- Theatrical release poster
- Directed by: Joseph Losey
- Screenplay by: Daniel Mainwaring (as 'Geoffrey Homes')
- Based on: "The Voice of Stephen Wilder" by Daniel Mainwaring
- Produced by: William H. Pine William C. Thomas
- Starring: Macdonald Carey; Gail Russell; Johnny Sands; Lee Patrick; John Hoyt; Lalo Ríos; ;
- Cinematography: J. Roy Hunt
- Edited by: Howard A. Smith
- Music by: Mahlon Merrick
- Production company: Pine-Thomas Productions
- Distributed by: Paramount Pictures
- Release date: June 9, 1950;
- Running time: 83 minutes
- Country: United States
- Language: English
- Budget: $435,000 or $407,000

= The Lawless =

1950 film directed by Joseph Losey

The Lawless (also released as The Dividing Line) is a 1950 American film noir directed by Joseph Losey and starring Macdonald Carey, Gail Russell, Johnny Sands, Lee Patrick, John Hoyt, and Lalo Ríos in his film debut. The plot concerns a crusading newspaper editor in California who becomes concerned about the plight of fruit pickers, mostly immigrants from Mexico. It is adapted by Daniel Mainwaring (under the pen name 'Geoffrey Homes') from his short story "The Voice of Stephen Wilder".

The film was released by Paramount Pictures on June 9, 1950. Though a commercial disappointment, it was well-received by critics, particularly in France.

==Plot==
California fruit picker Paul Rodriguez hopes to someday have a farm of his own. When his friend Lopo Chavez has a car accident, he is insulted with a racial slur by Joe Ferguson, a passenger in the other car. Joe's father disapproves of this bigotry.
---
Stated task>
How would you render this sentence from the article on The Lawless in Spanish: "The film was released by Paramount Pictures on June 9, 1950." The data after this point come from a different source.

Data section>
---
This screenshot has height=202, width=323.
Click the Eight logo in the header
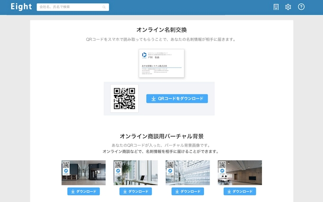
---
Output of the task>
La película fue estrenada por Paramount Pictures el 9 de junio de 1950.